Ask most people what ChatGPT is and you will hear some version of “it’s an AI that knows things.” It is worth slowing down on that sentence, because almost every word in it is misleading — and the misunderstanding is the root of both the over-trust and the disappointment that follow. The thing in the box does not know things. It is not a mind, and it is not a database. It is something simpler, stranger, and far more useful once you see it clearly: a function that predicts.
A model is a function, not a mind
Strip away the mystique and a model is a mathematical function: you give it an input, it returns the most likely output, and the particular pattern it follows was learned from a vast amount of data rather than written by a programmer. Concretely, a trained model is little more than a very large list of numbers — the “weights” — plus a small program that runs them. You could, in principle, put a model on a memory stick. Training is the slow, expensive process of tuning those numbers; using the model (“inference”) is just running the tuned function, which is cheap and fast. Nothing in there is reasoning the way a person does. It is pattern, captured as arithmetic.
How a language model works, in one idea
A large language model does exactly one thing: given some text, it predicts the next word (more precisely, the next “token” — a word or fragment). It assigns a probability to every possible next token and picks one, then repeats, feeding its own output back in. That is the whole engine. The closest everyday comparison is the autocomplete on your phone — but scaled up enormously and trained on a large fraction of the written internet, so that “the most likely next word” becomes coherent paragraphs, working code, and plausible argument. The caveat matters as much as the comparison: it is choosing what a good answer looks like, statistically, not deciding what is true.
Why it is confident, fluent, and sometimes wrong
Once you see the model as a next-word predictor, its most talked-about flaw stops being mysterious. A useful image, from the writer Ted Chiang, is that a language model is like a blurry JPEG of the web: it has compressed an enormous amount of text into a fixed set of numbers, and when you ask it something it reconstructs a plausible answer from that compression rather than looking up an exact record. Usually the reconstruction is close enough to be right. Sometimes it is plausible and wrong — a confident, well-phrased invention. That is what “hallucination” is: not a bug bolted onto an otherwise-truthful system, but the same machinery that makes it fluent, working exactly as designed. The model has no separate place where it stores “facts it is sure about”; fluency and fabrication come out of the same process.
| What people assume | What it actually is |
|---|---|
| It knows facts | It predicts likely text; knowledge is lossy and reconstructed, not stored |
| It thinks / understands | It matches patterns statistically; no grounded understanding |
| It’s deterministic — same answer every time | It samples from probabilities; output varies |
| It can do the maths | It predicts what an answer looks like — give it a tool to actually compute |
| It’s a database you can trust | It’s a generator you must verify |
The moment a team stops asking “is the model right?” and starts asking “can we check what it gave us?”, the whole conversation gets healthier. You are not buying a source of truth. You are buying a very capable generator, and the value is in the system you build around it to catch the times it is confidently wrong.

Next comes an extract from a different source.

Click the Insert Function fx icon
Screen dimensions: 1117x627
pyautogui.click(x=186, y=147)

Why this matters for how you use it
This is not pedantry; it changes what you do. Because the model predicts rather than knows, three habits follow. Give it the context it lacks — it has no live access to your data unless you provide it. Give it tools for the things it is bad at — a calculator for arithmetic, a search for current facts, a database for records — rather than trusting it to fake them. And verify anything that has to be true before it reaches a customer or a decision. None of this is exotic; it is just what you do once you have the right picture of the thing. An AI model is not smart in the way the word implies. It is a remarkably useful predictor — and knowing that is the first and most valuable piece of AI literacy there is.
Frequently asked
- What is an AI model, in plain terms?
- A mathematical function that turns an input into a most-likely output, where the pattern was learned from data rather than hand-written. A trained model is essentially a large list of numbers (its “weights”) plus a small program that runs them. A large language model is one kind, trained to predict the next word of text.
- Does an AI model actually understand or know things?

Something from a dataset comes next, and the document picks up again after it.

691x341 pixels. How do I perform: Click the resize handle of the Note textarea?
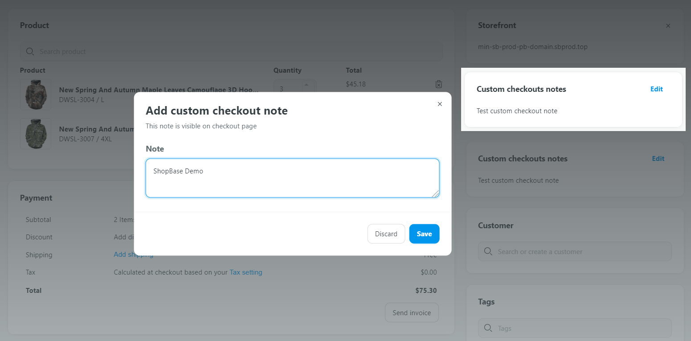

- No. It predicts likely text by matching patterns statistically; it has no grounded understanding and no reliable internal store of facts. Its knowledge is lossy and reconstructed, which is why it can be fluent and confident yet wrong.
- Why do AI models “hallucinate”?
- Because generating plausible text and inventing plausible-but-false text come from the same mechanism — predicting what a good answer looks like, not retrieving a verified one. Hallucination is the machinery working as designed, not a separate defect, which is why it can’t simply be switched off; you manage it with retrieval, tools and verification.
- If it isn’t “smart”, why is it so useful?
- Because an enormous amount of useful work is well-served by a fast, fluent predictor — drafting, summarising, extracting, translating, coding — provided you give it the right context and tools and verify what must be true. The skill is building the system around the model, not expecting the model to be an oracle.